* [EXERCISE DETAILS]: Repeat every record below exactly, omitting any pictures.
**** MATERIAL PROVIDED ****
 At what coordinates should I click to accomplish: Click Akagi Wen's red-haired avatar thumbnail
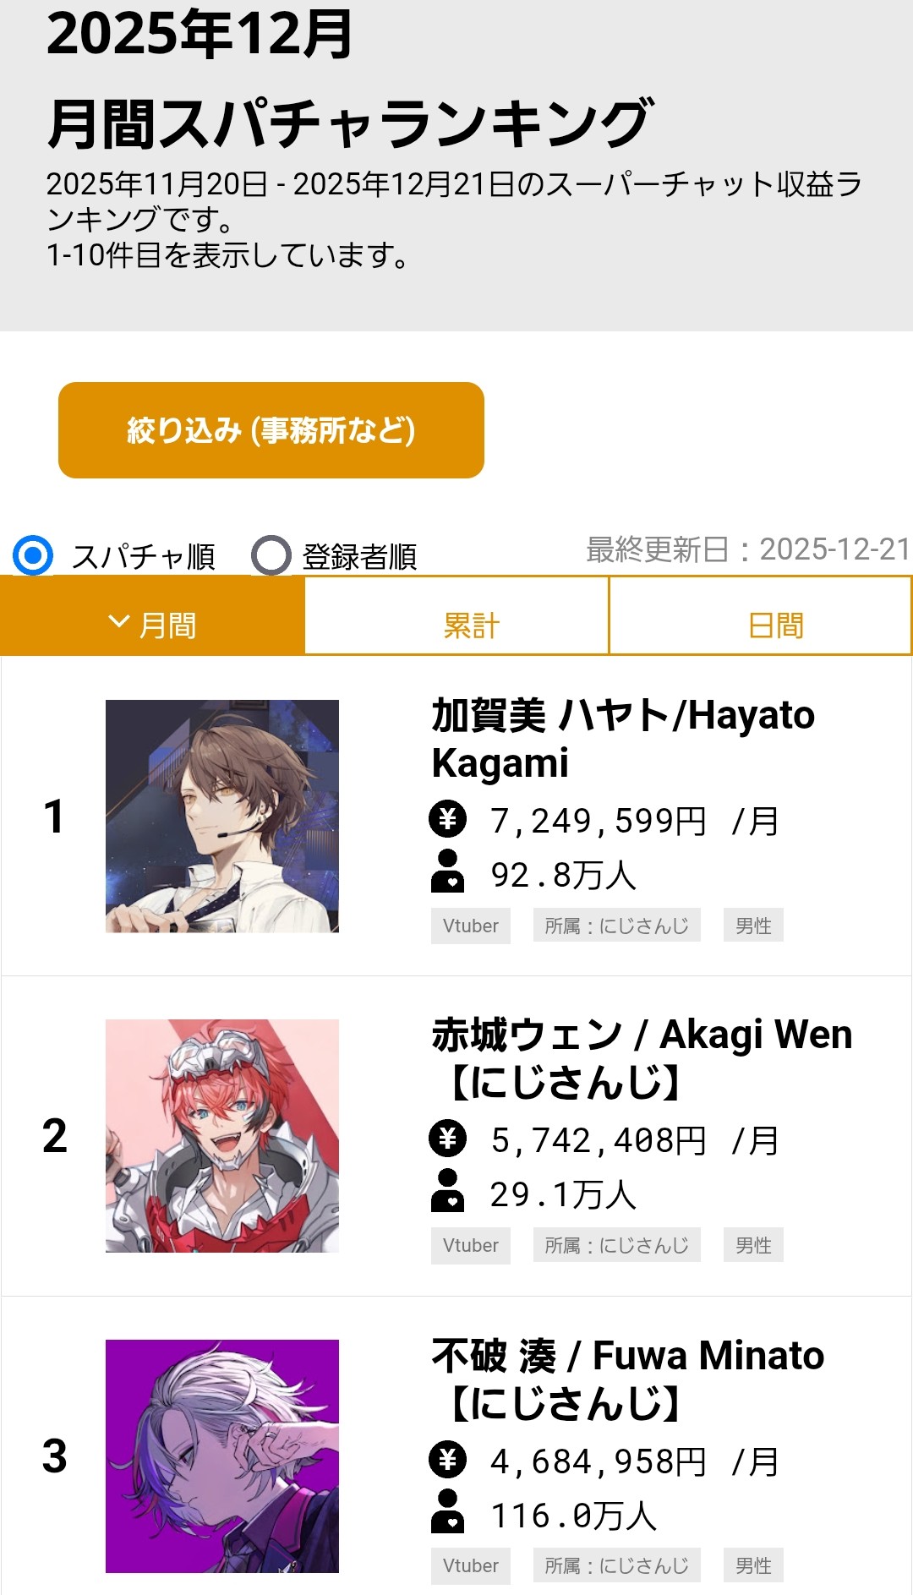click(222, 1135)
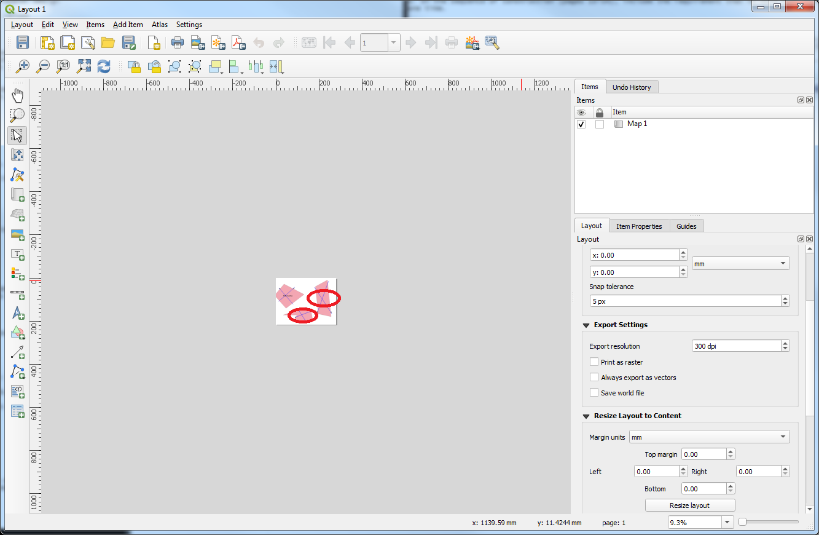
Task: Open the units dropdown showing mm
Action: click(740, 263)
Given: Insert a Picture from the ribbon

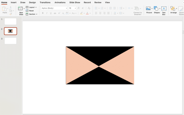Looking at the screenshot, I should (148, 9).
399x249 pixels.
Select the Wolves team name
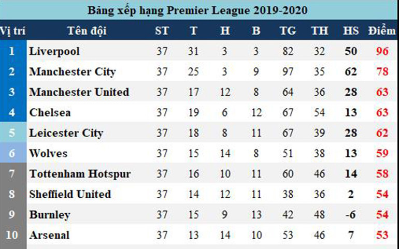pyautogui.click(x=48, y=154)
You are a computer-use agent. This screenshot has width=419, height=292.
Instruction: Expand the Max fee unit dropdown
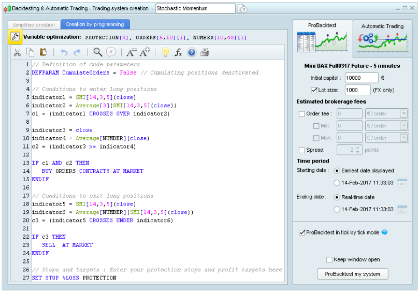(x=403, y=138)
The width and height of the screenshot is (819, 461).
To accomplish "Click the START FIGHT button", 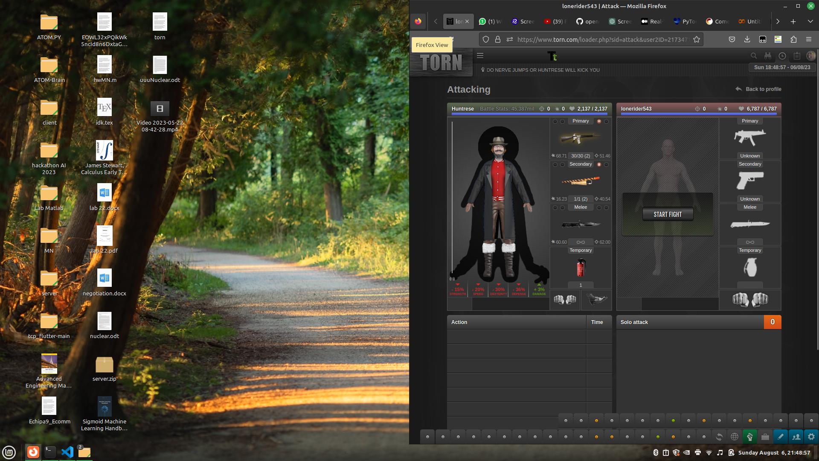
****
* [ANSWER SPACE]:
 At what coordinates should I click to accomplish: Click Akagi Wen's red-haired avatar thumbnail
click(222, 1135)
Task: Open the units dropdown showing mm
Action: click(740, 263)
Given: Insert a Picture from the ribbon

Looking at the screenshot, I should (148, 9).
399x249 pixels.
Select the Wolves team name
pyautogui.click(x=48, y=154)
You are a computer-use agent. This screenshot has width=419, height=292.
Instruction: Expand the Max fee unit dropdown
(x=403, y=138)
The width and height of the screenshot is (819, 461).
To accomplish "Click the START FIGHT button", 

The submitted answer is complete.